Ainsi, depuis jeudi dernier, les utilisateurs de services de streaming peuvent désormais identifier si des morceaux générés par IA se glissent dans leurs playlists. Cette fonctionnalité gratuite, mise en place par Deezer, répond à un besoin croissant : selon l'entreprise, une majorité des auditeurs souhaitent être informés de la présence de musique générée par IA dans leurs recommandations.
La production de musique numérique par IA a explosé. En janvier 2025, quotidiennement, environ 10 000 pistes de ce type étaient ajoutées sur Deezer, un chiffre qui a grimpé jusqu'à 70 000, représentant ainsi près de 50 % des nouveaux morceaux publiés chaque jour.
Des générateurs tels que Suno et Udio gagnent en notoriété face à des plateformes comme ProducerAI, acquis par Google, ou ElevenLabs, spécialisée dans le clonage vocal. Malgré cette croissance, l'écoute de ces titres demeure marginale, ne représentant qu'entre 1 % et 3 % du total des streams, ce qui pousse Deezer à monétiser aussi ces pistes moins attractives.

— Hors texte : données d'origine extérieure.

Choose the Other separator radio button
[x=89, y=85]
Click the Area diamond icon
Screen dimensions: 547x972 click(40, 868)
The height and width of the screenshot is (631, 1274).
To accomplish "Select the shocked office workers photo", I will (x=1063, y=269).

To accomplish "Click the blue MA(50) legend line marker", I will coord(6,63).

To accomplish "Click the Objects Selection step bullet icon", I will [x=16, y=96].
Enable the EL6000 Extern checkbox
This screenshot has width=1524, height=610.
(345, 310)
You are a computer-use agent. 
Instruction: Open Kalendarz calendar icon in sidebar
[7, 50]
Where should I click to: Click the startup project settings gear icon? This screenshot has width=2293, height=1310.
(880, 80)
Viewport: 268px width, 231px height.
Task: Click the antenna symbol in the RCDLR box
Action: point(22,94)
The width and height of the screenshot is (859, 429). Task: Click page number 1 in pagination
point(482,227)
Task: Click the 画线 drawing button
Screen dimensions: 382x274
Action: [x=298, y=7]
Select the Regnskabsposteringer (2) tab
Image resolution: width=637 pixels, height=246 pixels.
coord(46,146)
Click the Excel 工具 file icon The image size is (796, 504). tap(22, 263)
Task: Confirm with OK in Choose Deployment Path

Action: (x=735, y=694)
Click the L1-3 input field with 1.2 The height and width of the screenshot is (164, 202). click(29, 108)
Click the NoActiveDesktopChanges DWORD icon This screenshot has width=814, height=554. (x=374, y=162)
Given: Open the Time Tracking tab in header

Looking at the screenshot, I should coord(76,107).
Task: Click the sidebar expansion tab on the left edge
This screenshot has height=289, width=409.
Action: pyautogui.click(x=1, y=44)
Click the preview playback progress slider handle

Cependant, certains morceaux, comme ceux du groupe américain Breaking Rust ou de l'entité Aventhis dans le genre country, connaissent un succès relatif, tandis qu'en France, le titre "Magique" de Willy l'Ancien fait sensation, se hissant jusqu'à des classements comme ceux de Skyrock au Maghreb.
- "Fin de la récré" -
Les professionnels du secteur, qu'ils soient producteurs, éditeurs ou gestionnaires de droits, s'alarment du pillage des œuvres originales pour alimenter ces algorithmes. En tant que représentante de l'innovation musicale, la Confédération internationale des sociétés d’auteurs et compositeurs a récemment exprimé son inquiétude sur le respect du droit d'auteur, rappelant que « la créativité est ce qui nous distingue en tant qu'êtres humains et mérite une protection active ».
L'IA générative trouve également sa place dans la création de morceaux ainsi que dans la conception de visuels pour des concerts. La sénatrice Laure Darcos (Horizons) a même appelé à une régulation stricte, déclarant que "la fin de la récré" est nécessaire pour stopper cette extraction illicite de contenus culturels. Une proposition de loi, adoptée à l'unanimité par le Sénat, suggère que les entreprises d'IA doivent prouver la légalité de leur utilisation de contenus en cas de litige.
- "Valeur ajoutée" -
De son côté, Spotify a récemment annoncé une collaboration avec Universal Music Group pour lancer une fonctionnalité payante permettant de créer des remix d'œuvres artistiques en utilisant l'IA. Dans ce contexte, l'importance des accords de licence semble cruciale, car les actions en justice n'ont pas encore abouti à des résultats probants. Enura et Warner Music ont notamment conclu des accords avec Udio pour réguler ce mouvement.
Les agrégateurs, ces intermédiaires de distribution de musique, sont également en première ligne de cette régulation. TuneCore, un acteur majeur, a déclaré qu'il distribue désormais uniquement de la musique générée à partir de modèles d'IA conformes aux droits d'auteur, une affirmation faite par Believe, sa société mère.
Denis Ladegaillerie, PDG de Believe, a insisté sur l'importance de la valeur ajoutée dans l'industrie musicale : "Produire de la musique à la chaîne ne définit pas notre secteur. L'interaction avec le public et la création d'univers authentiques sont ce qui nous démarque." Romain Vivien, directeur musique global de Believe, abonde dans ce sens, indiquant que l'absence d'une dimension humaine pourrait être une des limites fondamentalement des artistes générés par IA.